-- Exercise --
Reproduce every line of the records below word for word, omitting the pictures.

-- Records shown --
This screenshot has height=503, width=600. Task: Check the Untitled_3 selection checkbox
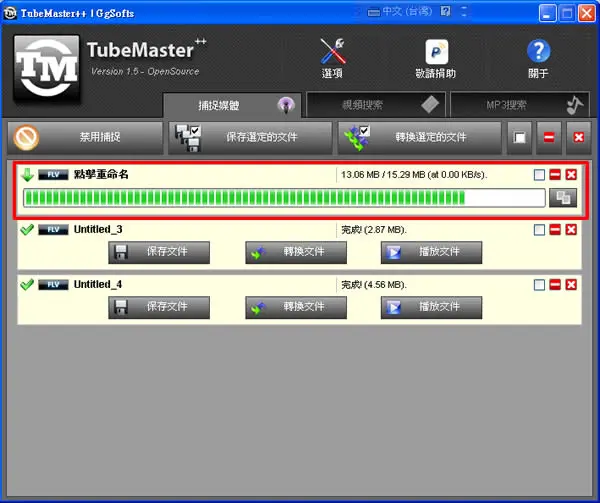[x=539, y=230]
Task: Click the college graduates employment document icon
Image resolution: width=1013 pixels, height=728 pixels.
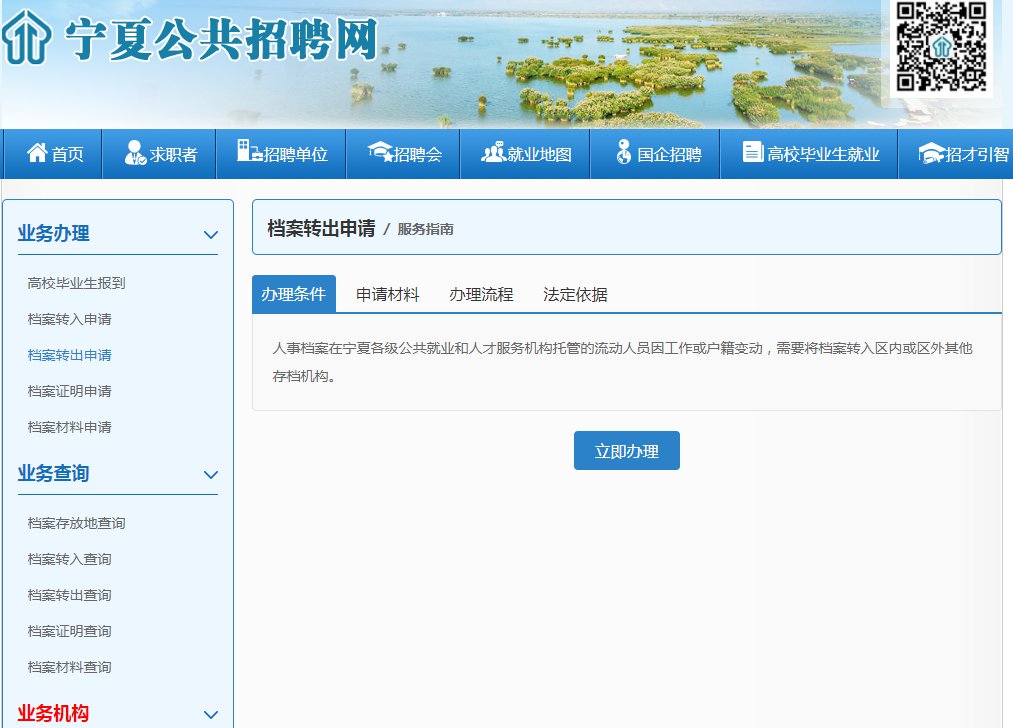Action: pos(753,152)
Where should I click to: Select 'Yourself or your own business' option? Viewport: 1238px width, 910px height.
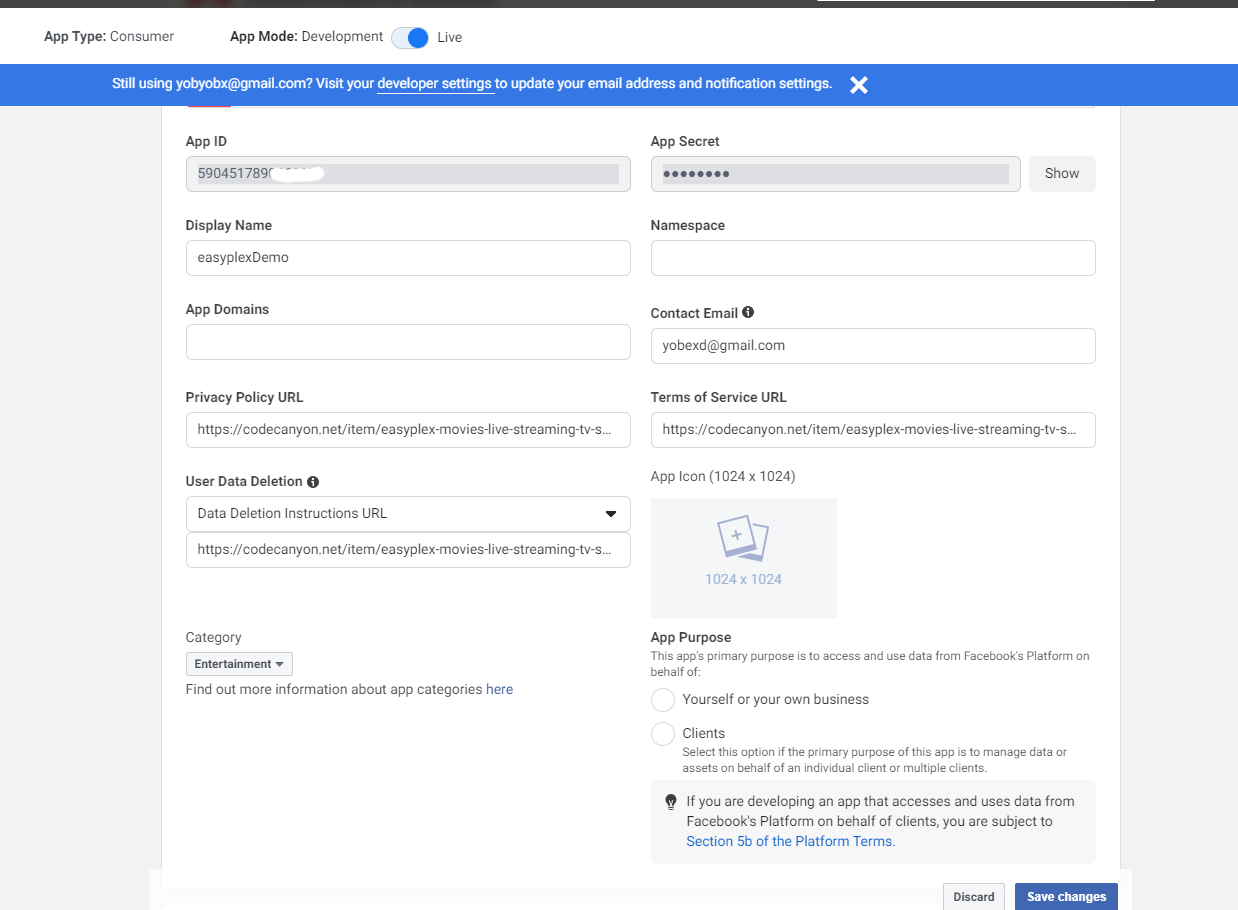click(663, 700)
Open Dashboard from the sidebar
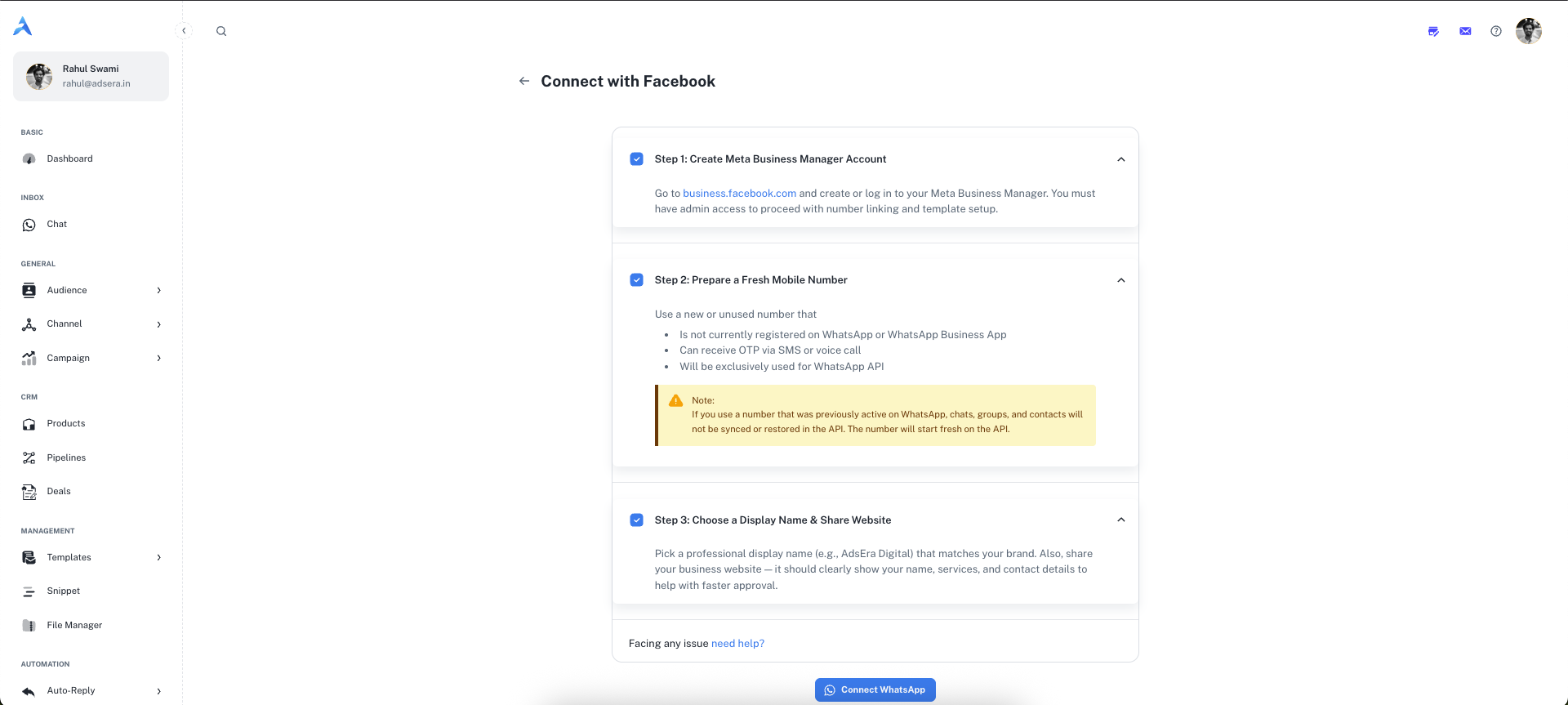This screenshot has height=705, width=1568. 69,159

-- Task output --
This screenshot has height=503, width=600. Task: Check the Untitled_3 selection checkbox
[x=539, y=230]
Task: Click the college graduates employment document icon
Image resolution: width=1013 pixels, height=728 pixels.
Action: pos(753,152)
Where should I click to: Select 'Yourself or your own business' option? Viewport: 1238px width, 910px height.
click(663, 700)
Open Dashboard from the sidebar
This screenshot has height=705, width=1568. 69,159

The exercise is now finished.